I’ve often mentioned milk bars in my blog. Their numbers have dwindled but they are no longer terminal cases consigned to the historical culinary books. It looks like they are here to stay, along side sushi, Vietnamese, kebabs, Mexican, Italian and posh Polish. The regulars are not just hard-up folks but office workers pining for home-cooked meals, the type of time-consuming fares only grannies have time to make, such as leniwe (ironically, leniwe means lazy, but you can be sure slackers won’t be bothered to make it from scratch).
Below is a shortie I wrote about milk bars for my food column in Kaleidoscope, the inflight mag of LOT, Poland’s national carrier. Thanks for dropping by. Come back for photo updates.
Last Order? (Kaleidoscope, June 2007)
The devotees mourned the passing of yet another old timer.

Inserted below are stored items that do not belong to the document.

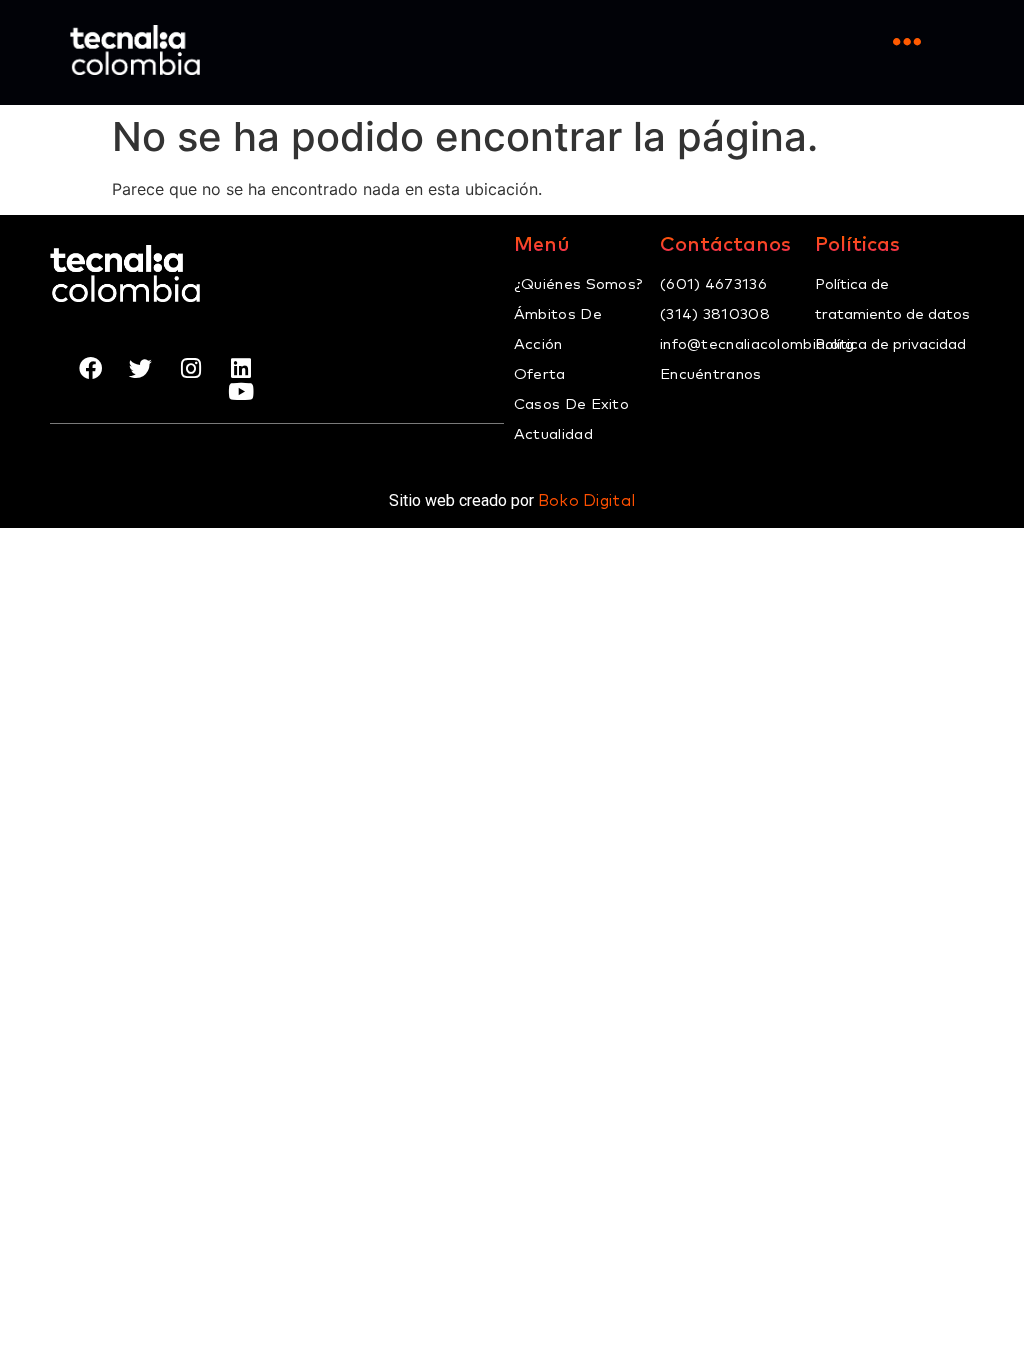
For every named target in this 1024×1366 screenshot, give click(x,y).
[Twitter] (140, 368)
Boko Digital (587, 501)
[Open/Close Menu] (906, 42)
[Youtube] (240, 391)
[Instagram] (190, 368)
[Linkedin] (240, 368)
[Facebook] (90, 368)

Though the casualty was not stop-press news, the episode was noted in the papers and the obit posted on the web. Eulogies trickled in from former patrons and fans of bar mleczny.

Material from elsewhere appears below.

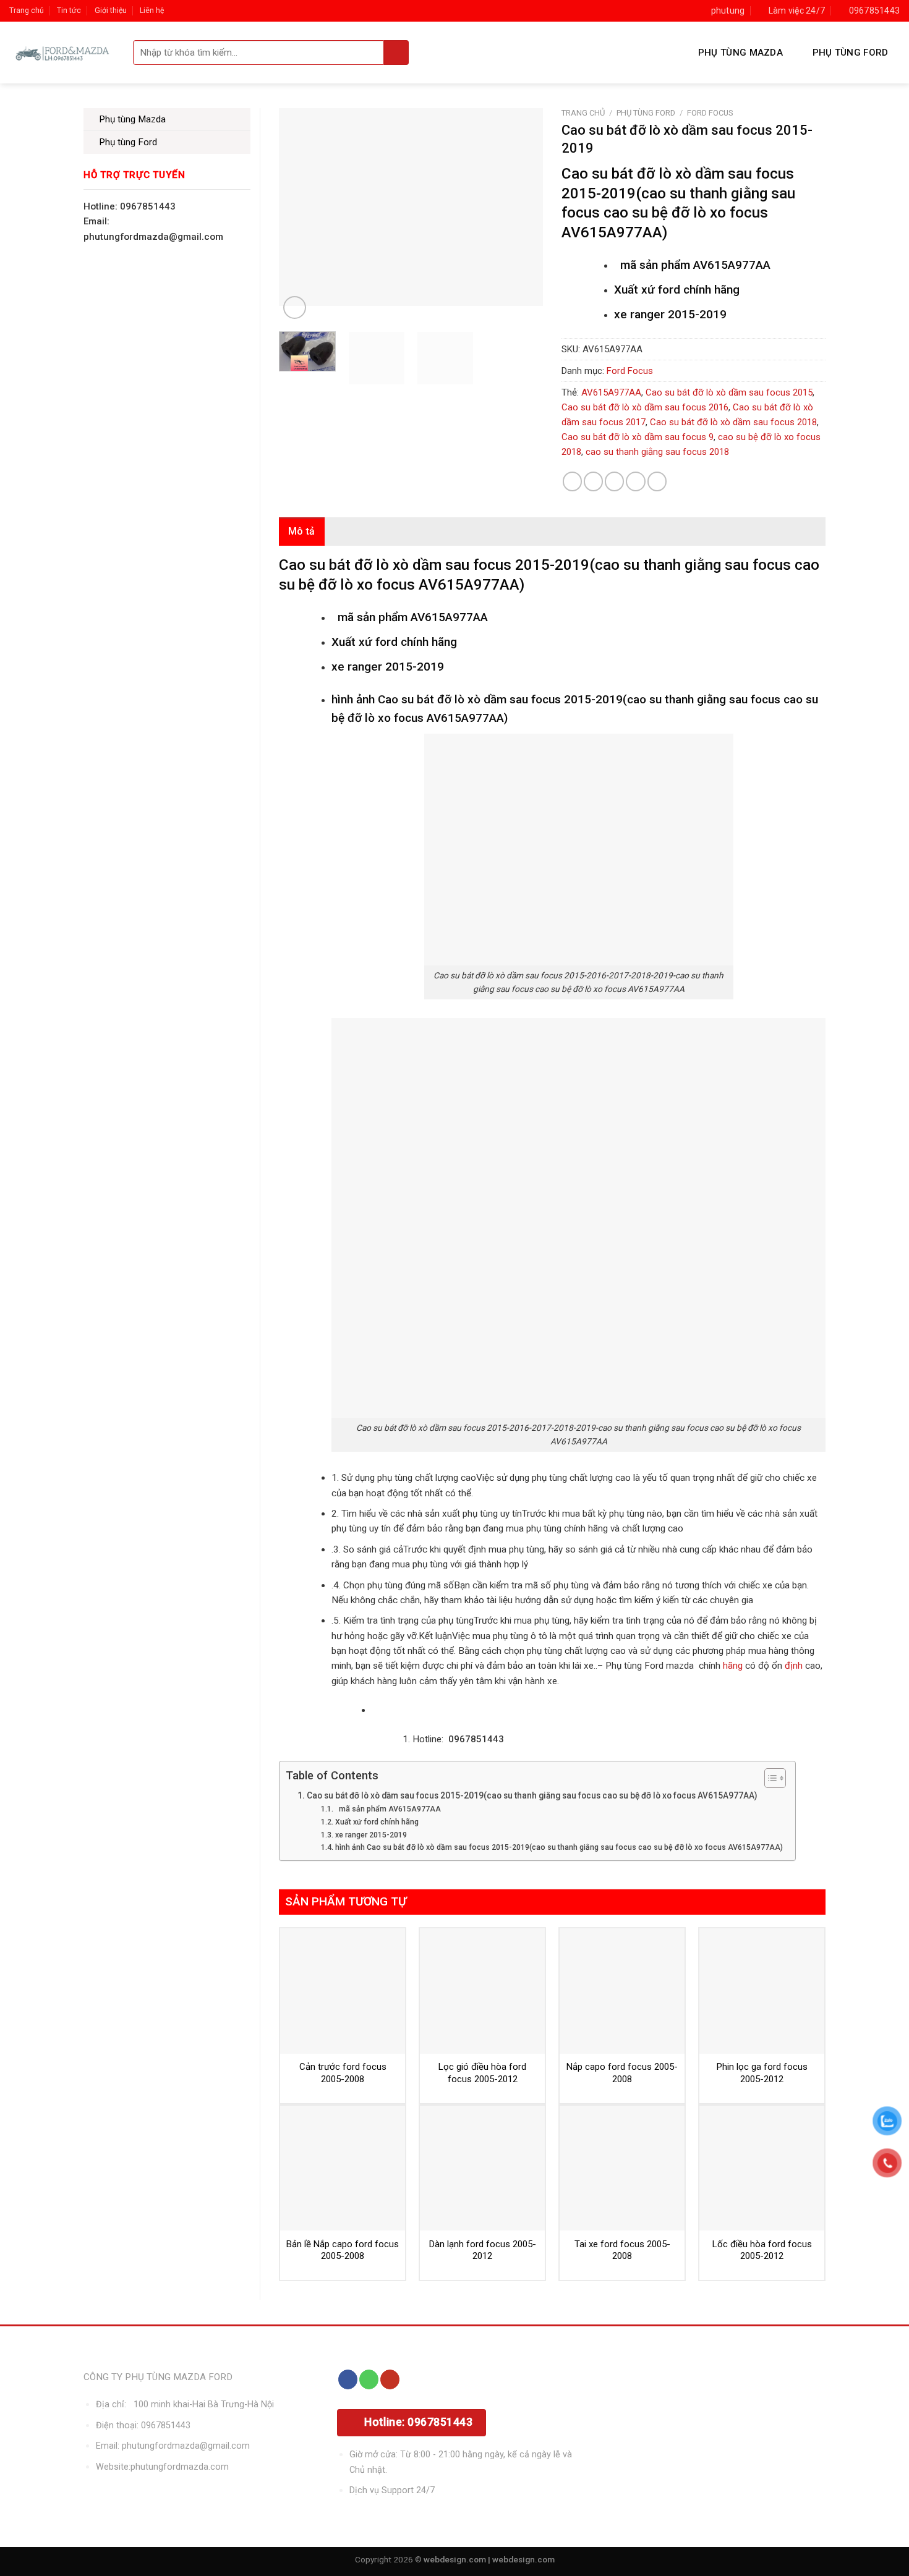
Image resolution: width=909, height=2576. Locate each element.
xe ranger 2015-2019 (370, 1835)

However, for some, including my hubby, the name still conjures images of sulky cooks doling out dodgy gruel from grimy kitchens. Bar mleczny (‘milk bar’) is eateries born in the 60s to provide rough and ready fuel for the workforce. Bar, in the local vernacular, is a place where food is served but not always alongside alcohol. Milk bars’ set up is dry and functional.
Time’s a changing and the state-sponsored milk bars have dwindled in numbers. Those that survived have shaken off the gawkiness of their adolescence to become, frankly, quite pleasant grown ups. Probably no one had imagined that more than four decades on, these off-springs of communism are not only still around, but also have a loyal following. Without the price filter, regulars like neatly groomed pensioners, scruffy homeless and cash-strapped students rub shoulders with curious tourists, glossy Rick Ashley look-alikes, sleek suits and sturdy builders. All tucking into unpretentious food in shabby-and-retro chic canteens.
The menu in each bar is similar. Then, as now, nothing is translated and the staff is strictly monolingual. The offerings are basic Polish repertoire where many dishes are crafted from simple raw material like flour, eggs, potatoes and cottage cheese. I enjoy spotting the humble classics ignored by posh restaurants. Mizeria, a salad of thinly sliced cucumbers in cream and chives, is one. Coffee is at times hard to come by, a remnant of the bean’s shortage in a time bygone. Some places has kawa Inka, coffee made from grains and chicory. When an item isn’t available, the price tag is covered. And preceding each item is a quaint practice of stating the weight or volume of the merchandise. But I never knew if I got the exact 200g of kaszanka (blood sausage).
Last summer, Percy and I jabbed at żurek (fermented rye soup), sautéed pork liver and cheese pancakes. He’s my teenage nephew visiting from Hong Kong. Everywhere we went, we made pit stops at milk bars located at prestigious addresses. The lunch time queue at the Neptune Bar in Gdańsk was fast-moving. The poor ventilation at one bar in Kraków’s Old Town had us soaked in sweat.
“Cheap aunt,” I speculated on what Percy might have thought of my feeding habit. “It is just like the ‘cha chaan teng’ (Hong Kong style cafés),” he summed up the run. “The type of food is generally simpler and cheaper in price.”
Simple they may seem, but the dishes are labor-intensive. The milk bar in Warsaw’s ul. Marszalkowska has a wide serving hatch that opens up to an unplugged cooking show. Huge pots and pans sit on mega-burners, and enamel buckets have soups and sauces bubbling lazily. I let loose my inner kitchen-voyeur and lap up the view of portly matrons pottering about molding giant klopsiki (meatballs) and kneading dough for dumplings. It’s meals cooked from scratch and ready to go the moment the hungry trickle in.
And cheap it isn’t anymore compared to other budget joints. Sure, a hearty whack of buckwheat and mushroom sauce is a mere 3.50 zł (less than €1). But the deluxe set of pork cutlet with potato and veg sides will set you back by 12 zł (€3). That gets my son a Happy Meal. Or from Turkish pits, Percy’s preferred option of a kebab comes with change to spare.
A trace of indifference lingers over some of these places. One in southern Warsaw has a lovely sepia-tinted feel. The friendly granny behind the hatch spied me spying the fixtures. The sorrel soup she recommended came tepid and the hard-boiled eggs were stone cold. We lacked the temerity to send it back. Another day I returned to find R.Ashley at the next table denouncing his fish cake as raw. My fillet was over-salted and the gooey carroty bits hadn’t lost their refrigeration chill.
I wonder how long the sepia-coating will grant them immunity from expiration. But while they still take orders, I’ll savor their time-warped vagary.